— Set task —
Copy the data below line for line, changing nothing.

(Data items)
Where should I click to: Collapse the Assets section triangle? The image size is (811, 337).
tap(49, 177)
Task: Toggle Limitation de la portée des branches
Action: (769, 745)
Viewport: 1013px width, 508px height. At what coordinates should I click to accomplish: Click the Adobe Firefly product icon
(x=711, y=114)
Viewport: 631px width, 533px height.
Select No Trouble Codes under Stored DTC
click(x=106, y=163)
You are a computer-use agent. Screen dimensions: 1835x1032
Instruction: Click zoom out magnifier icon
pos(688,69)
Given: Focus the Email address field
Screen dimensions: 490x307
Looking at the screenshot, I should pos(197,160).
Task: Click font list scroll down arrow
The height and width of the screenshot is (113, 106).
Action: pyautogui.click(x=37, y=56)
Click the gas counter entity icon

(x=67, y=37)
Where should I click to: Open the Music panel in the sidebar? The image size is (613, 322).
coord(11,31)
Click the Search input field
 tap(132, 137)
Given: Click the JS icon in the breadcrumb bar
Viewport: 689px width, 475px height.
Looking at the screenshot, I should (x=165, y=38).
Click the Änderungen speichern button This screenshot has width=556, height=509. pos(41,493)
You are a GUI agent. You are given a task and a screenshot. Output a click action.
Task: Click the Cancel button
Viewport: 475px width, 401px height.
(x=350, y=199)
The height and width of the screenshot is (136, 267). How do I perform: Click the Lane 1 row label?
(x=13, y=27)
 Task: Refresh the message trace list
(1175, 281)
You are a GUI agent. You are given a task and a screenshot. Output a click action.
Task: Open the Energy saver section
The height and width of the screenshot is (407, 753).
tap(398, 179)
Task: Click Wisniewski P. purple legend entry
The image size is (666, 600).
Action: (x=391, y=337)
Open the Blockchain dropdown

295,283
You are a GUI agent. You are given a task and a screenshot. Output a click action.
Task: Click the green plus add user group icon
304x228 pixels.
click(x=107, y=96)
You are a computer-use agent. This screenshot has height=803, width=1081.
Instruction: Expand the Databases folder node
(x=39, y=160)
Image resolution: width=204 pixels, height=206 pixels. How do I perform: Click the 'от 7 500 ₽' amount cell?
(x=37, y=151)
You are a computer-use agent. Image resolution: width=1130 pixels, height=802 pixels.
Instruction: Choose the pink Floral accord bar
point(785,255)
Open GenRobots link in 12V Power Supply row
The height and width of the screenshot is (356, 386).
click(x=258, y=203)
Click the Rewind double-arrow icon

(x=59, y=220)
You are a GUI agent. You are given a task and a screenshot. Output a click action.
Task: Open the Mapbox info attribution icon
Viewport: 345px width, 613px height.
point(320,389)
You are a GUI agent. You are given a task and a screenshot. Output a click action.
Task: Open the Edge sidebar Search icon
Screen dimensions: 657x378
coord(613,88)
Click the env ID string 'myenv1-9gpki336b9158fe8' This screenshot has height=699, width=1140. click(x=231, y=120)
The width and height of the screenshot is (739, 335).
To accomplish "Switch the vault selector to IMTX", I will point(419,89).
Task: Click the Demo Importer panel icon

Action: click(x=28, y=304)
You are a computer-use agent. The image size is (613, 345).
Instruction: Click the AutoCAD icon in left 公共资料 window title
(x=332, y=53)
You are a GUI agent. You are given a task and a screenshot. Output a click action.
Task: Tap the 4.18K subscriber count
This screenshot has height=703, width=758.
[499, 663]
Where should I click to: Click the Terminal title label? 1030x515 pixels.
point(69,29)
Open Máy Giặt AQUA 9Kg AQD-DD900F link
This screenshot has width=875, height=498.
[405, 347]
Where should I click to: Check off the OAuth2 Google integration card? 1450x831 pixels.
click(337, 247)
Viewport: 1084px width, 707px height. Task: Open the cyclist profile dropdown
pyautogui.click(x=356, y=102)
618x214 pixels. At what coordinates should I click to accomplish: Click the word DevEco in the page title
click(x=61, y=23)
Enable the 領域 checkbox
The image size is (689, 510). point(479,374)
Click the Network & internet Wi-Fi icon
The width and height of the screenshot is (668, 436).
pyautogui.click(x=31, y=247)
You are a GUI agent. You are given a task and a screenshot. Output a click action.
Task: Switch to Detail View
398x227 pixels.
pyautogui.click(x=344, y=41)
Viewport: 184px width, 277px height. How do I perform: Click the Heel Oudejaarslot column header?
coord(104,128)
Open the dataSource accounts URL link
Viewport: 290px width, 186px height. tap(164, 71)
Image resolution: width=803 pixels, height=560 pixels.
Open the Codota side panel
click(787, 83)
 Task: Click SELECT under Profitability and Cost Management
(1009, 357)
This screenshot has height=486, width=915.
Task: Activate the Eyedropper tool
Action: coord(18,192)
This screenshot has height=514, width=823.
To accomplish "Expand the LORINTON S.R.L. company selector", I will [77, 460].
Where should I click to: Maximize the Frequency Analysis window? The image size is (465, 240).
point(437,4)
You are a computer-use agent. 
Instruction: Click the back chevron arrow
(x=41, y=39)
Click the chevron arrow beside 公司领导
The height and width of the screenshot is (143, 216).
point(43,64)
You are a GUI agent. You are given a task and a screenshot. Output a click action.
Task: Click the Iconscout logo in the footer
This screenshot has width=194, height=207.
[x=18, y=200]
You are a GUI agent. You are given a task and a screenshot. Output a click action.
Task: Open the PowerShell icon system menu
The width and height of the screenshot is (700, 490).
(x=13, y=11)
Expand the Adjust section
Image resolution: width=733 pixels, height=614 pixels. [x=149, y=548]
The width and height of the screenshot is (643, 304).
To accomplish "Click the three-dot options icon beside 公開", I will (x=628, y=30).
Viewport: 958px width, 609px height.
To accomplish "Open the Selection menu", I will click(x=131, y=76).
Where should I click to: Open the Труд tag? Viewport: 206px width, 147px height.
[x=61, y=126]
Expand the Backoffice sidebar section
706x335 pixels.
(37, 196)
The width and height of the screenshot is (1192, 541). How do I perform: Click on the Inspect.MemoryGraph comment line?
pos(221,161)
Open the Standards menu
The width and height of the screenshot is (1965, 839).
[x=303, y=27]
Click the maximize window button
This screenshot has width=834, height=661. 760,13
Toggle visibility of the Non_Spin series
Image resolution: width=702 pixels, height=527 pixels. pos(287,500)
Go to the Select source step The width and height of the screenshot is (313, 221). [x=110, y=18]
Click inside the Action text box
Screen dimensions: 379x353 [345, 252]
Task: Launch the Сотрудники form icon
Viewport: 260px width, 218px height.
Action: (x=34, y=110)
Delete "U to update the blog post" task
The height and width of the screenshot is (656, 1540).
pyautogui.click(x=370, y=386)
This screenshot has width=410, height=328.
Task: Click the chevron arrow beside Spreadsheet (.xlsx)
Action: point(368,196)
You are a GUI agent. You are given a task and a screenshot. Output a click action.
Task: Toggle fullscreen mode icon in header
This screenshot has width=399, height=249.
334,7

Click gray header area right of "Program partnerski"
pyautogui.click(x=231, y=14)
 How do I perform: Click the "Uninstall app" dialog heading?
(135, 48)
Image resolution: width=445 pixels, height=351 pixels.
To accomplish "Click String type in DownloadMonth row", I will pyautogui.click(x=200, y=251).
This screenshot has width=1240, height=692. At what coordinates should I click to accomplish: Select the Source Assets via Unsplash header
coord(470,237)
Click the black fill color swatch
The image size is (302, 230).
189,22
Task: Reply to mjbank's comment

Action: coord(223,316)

— Expected answer —
Where should I click to: Collapse the Assets section triangle? The image size is (811, 337).
tap(49, 177)
Task: Toggle Limitation de la portée des branches
Action: (769, 745)
Viewport: 1013px width, 508px height. At what coordinates should I click to accomplish: Click the Adobe Firefly product icon
(x=711, y=114)
Viewport: 631px width, 533px height.
Select No Trouble Codes under Stored DTC
click(x=106, y=163)
You are a computer-use agent. Screen dimensions: 1835x1032
Instruction: Click zoom out magnifier icon
pos(688,69)
Given: Focus the Email address field
Screen dimensions: 490x307
Looking at the screenshot, I should pos(197,160).
Task: Click font list scroll down arrow
The height and width of the screenshot is (113, 106).
Action: pyautogui.click(x=37, y=56)
Click the gas counter entity icon

(x=67, y=37)
Where should I click to: Open the Music panel in the sidebar? The image size is (613, 322).
coord(11,31)
Click the Search input field
 tap(132, 137)
Given: Click the JS icon in the breadcrumb bar
Viewport: 689px width, 475px height.
Looking at the screenshot, I should (x=165, y=38).
Click the Änderungen speichern button This screenshot has width=556, height=509. pos(41,493)
You are a GUI agent. You are given a task and a screenshot. Output a click action.
Task: Click the Cancel button
Viewport: 475px width, 401px height.
(x=350, y=199)
The height and width of the screenshot is (136, 267). How do I perform: Click the Lane 1 row label?
(x=13, y=27)
 Task: Refresh the message trace list
(1175, 281)
You are a GUI agent. You are given a task and a screenshot. Output a click action.
Task: Open the Energy saver section
The height and width of the screenshot is (407, 753).
tap(398, 179)
Task: Click Wisniewski P. purple legend entry
The image size is (666, 600).
Action: (x=391, y=337)
Open the Blockchain dropdown

295,283
You are a GUI agent. You are given a task and a screenshot. Output a click action.
Task: Click the green plus add user group icon
304x228 pixels.
click(x=107, y=96)
You are a computer-use agent. This screenshot has height=803, width=1081.
Instruction: Expand the Databases folder node
(x=39, y=160)
Image resolution: width=204 pixels, height=206 pixels. How do I perform: Click the 'от 7 500 ₽' amount cell?
(x=37, y=151)
You are a computer-use agent. Image resolution: width=1130 pixels, height=802 pixels.
Instruction: Choose the pink Floral accord bar
point(785,255)
Open GenRobots link in 12V Power Supply row
The height and width of the screenshot is (356, 386).
click(x=258, y=203)
Click the Rewind double-arrow icon

(x=59, y=220)
You are a GUI agent. You are given a task and a screenshot. Output a click action.
Task: Open the Mapbox info attribution icon
Viewport: 345px width, 613px height.
point(320,389)
You are a GUI agent. You are given a task and a screenshot. Output a click action.
Task: Open the Edge sidebar Search icon
Screen dimensions: 657x378
coord(613,88)
Click the env ID string 'myenv1-9gpki336b9158fe8' This screenshot has height=699, width=1140. click(x=231, y=120)
The width and height of the screenshot is (739, 335).
To accomplish "Switch the vault selector to IMTX", I will point(419,89).
Task: Click the Demo Importer panel icon

Action: click(x=28, y=304)
You are a computer-use agent. The image size is (613, 345).
Instruction: Click the AutoCAD icon in left 公共资料 window title
(x=332, y=53)
You are a GUI agent. You are given a task and a screenshot. Output a click action.
Task: Tap the 4.18K subscriber count
This screenshot has height=703, width=758.
[499, 663]
Where should I click to: Click the Terminal title label? 1030x515 pixels.
point(69,29)
Open Máy Giặt AQUA 9Kg AQD-DD900F link
This screenshot has width=875, height=498.
[405, 347]
Where should I click to: Check off the OAuth2 Google integration card? 1450x831 pixels.
click(337, 247)
Viewport: 1084px width, 707px height. Task: Open the cyclist profile dropdown
pyautogui.click(x=356, y=102)
618x214 pixels. At what coordinates should I click to accomplish: Click the word DevEco in the page title
click(x=61, y=23)
Enable the 領域 checkbox
The image size is (689, 510). point(479,374)
Click the Network & internet Wi-Fi icon
The width and height of the screenshot is (668, 436).
pyautogui.click(x=31, y=247)
You are a GUI agent. You are given a task and a screenshot. Output a click action.
Task: Switch to Detail View
398x227 pixels.
pyautogui.click(x=344, y=41)
Viewport: 184px width, 277px height. How do I perform: Click the Heel Oudejaarslot column header?
coord(104,128)
Open the dataSource accounts URL link
Viewport: 290px width, 186px height. tap(164, 71)
Image resolution: width=803 pixels, height=560 pixels.
Open the Codota side panel
click(787, 83)
 Task: Click SELECT under Profitability and Cost Management
(1009, 357)
This screenshot has height=486, width=915.
Task: Activate the Eyedropper tool
Action: coord(18,192)
This screenshot has height=514, width=823.
To accomplish "Expand the LORINTON S.R.L. company selector", I will [77, 460].
Where should I click to: Maximize the Frequency Analysis window? The image size is (465, 240).
point(437,4)
You are a computer-use agent. 
Instruction: Click the back chevron arrow
(x=41, y=39)
Click the chevron arrow beside 公司领导
The height and width of the screenshot is (143, 216).
point(43,64)
You are a GUI agent. You are given a task and a screenshot. Output a click action.
Task: Click the Iconscout logo in the footer
This screenshot has width=194, height=207.
[x=18, y=200]
You are a GUI agent. You are given a task and a screenshot. Output a click action.
Task: Open the PowerShell icon system menu
The width and height of the screenshot is (700, 490).
(x=13, y=11)
Expand the Adjust section
Image resolution: width=733 pixels, height=614 pixels. [x=149, y=548]
The width and height of the screenshot is (643, 304).
To accomplish "Click the three-dot options icon beside 公開", I will (x=628, y=30).
Viewport: 958px width, 609px height.
To accomplish "Open the Selection menu", I will click(x=131, y=76).
Where should I click to: Open the Труд tag? Viewport: 206px width, 147px height.
[x=61, y=126]
Expand the Backoffice sidebar section
706x335 pixels.
(37, 196)
The width and height of the screenshot is (1192, 541). How do I perform: Click on the Inspect.MemoryGraph comment line?
pos(221,161)
Open the Standards menu
The width and height of the screenshot is (1965, 839).
[x=303, y=27]
Click the maximize window button
This screenshot has width=834, height=661. 760,13
Toggle visibility of the Non_Spin series
Image resolution: width=702 pixels, height=527 pixels. pos(287,500)
Go to the Select source step The width and height of the screenshot is (313, 221). [x=110, y=18]
Click inside the Action text box
Screen dimensions: 379x353 [345, 252]
Task: Launch the Сотрудники form icon
Viewport: 260px width, 218px height.
Action: (x=34, y=110)
Delete "U to update the blog post" task
The height and width of the screenshot is (656, 1540).
pyautogui.click(x=370, y=386)
This screenshot has width=410, height=328.
Task: Click the chevron arrow beside Spreadsheet (.xlsx)
Action: point(368,196)
You are a GUI agent. You are given a task and a screenshot. Output a click action.
Task: Toggle fullscreen mode icon in header
This screenshot has width=399, height=249.
334,7

Click gray header area right of "Program partnerski"
pyautogui.click(x=231, y=14)
 How do I perform: Click the "Uninstall app" dialog heading?
(135, 48)
Image resolution: width=445 pixels, height=351 pixels.
To accomplish "Click String type in DownloadMonth row", I will pyautogui.click(x=200, y=251).
This screenshot has width=1240, height=692. At what coordinates should I click to accomplish: Select the Source Assets via Unsplash header
coord(470,237)
Click the black fill color swatch
The image size is (302, 230).
189,22
Task: Reply to mjbank's comment

Action: coord(223,316)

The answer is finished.